Map of Col. Williams’ road “from a certain point to another place,” as drawn by himself, and which was conclusive evidence to your Committee.

Your committee would ask that it be referred to Col. Howard of the Storey county delegation.

[Signed] LOVEJOY, Chairman


It was so referred by the Speaker.

Col. Howard will report to-day. I have procured a copy of the forthcoming document, and transmit it herewith.


Your committee, consisting of a solitary but very competent individual, to whom was referred Col. Williams’ road from a certain point to another place, would beg most respectfully to report:

Your committee has had under consideration said map.

The word map is derived from the Spanish word “mapa,” or the Portuguese word “mappa.” Says the learned lexicographer Webster, “in geography a map is a representation of the surface of the earth, or any part of it, drawn on paper or other material, exhibiting the lines of latitude and longitude, and the positions of countries, kingdoms, states, mountains, rivers, etc.”

Your committee, with due respect to the projector of the road in question, would designate what is styled in the report a map, an unnatural and diabolical scrawl, devoid of form, regularity or meaning. Your committee has in times past witnessed the wild irregularity of the footprints of birds of prey upon a moist sea shore. Your committee was struck with the strong resemblance of the map under discussion to some one of said footprints.

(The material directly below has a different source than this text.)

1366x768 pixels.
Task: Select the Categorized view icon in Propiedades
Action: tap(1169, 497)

Your committee, during his juvenile days, has watched a frantic and indiscreet fly emerge from a pot or vase containing molasses; your committee has seen said fly alight upon a scrap of virgin paper, and leave thereon a wild medley of wretched and discordant tracks; your committee was struck with the wonderful resemblance of said fly-tracks to the map now before your committee.

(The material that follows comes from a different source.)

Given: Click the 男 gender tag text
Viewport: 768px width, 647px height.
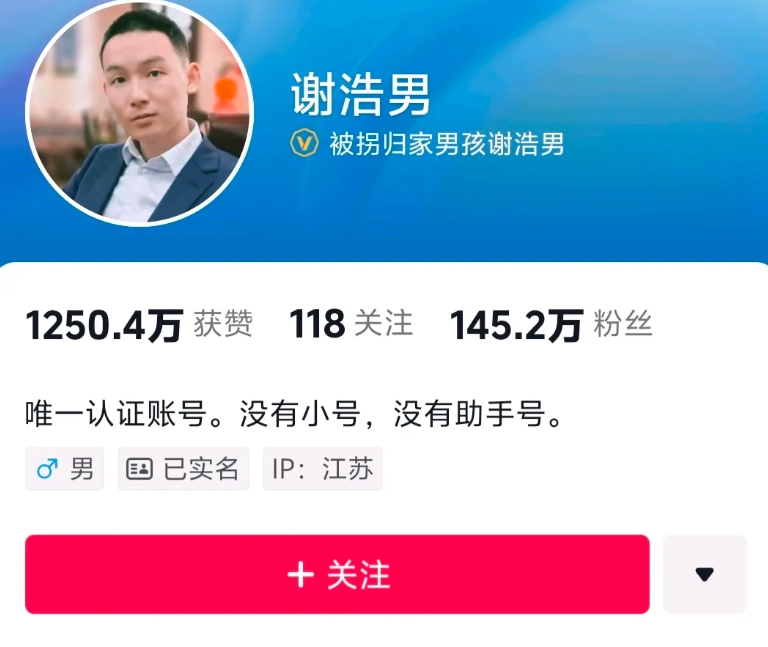Looking at the screenshot, I should point(82,469).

Yet your committee believes that the map in question has some merit as an abstract hieroglyphic.

Your committee, therefore, recommends, the Council concurring, that the aforesaid map be photographed, and that one copy thereof, framed in sage brush, be hung over the Speaker’s chair, and that another copy be donated to the Council, to be suspended over the chair of the President of that body, as a memento of the artistic skill and graphic genius of one of our most distinguished members—a guide to all future Pi-Utes. All of which is respectfully submitted.

HOWARD, Chairman and Sole Committee

A resolution passed the House yesterday, authorizing the Secretary of the Territory to purchase and preserve files of the various papers published in the Territory.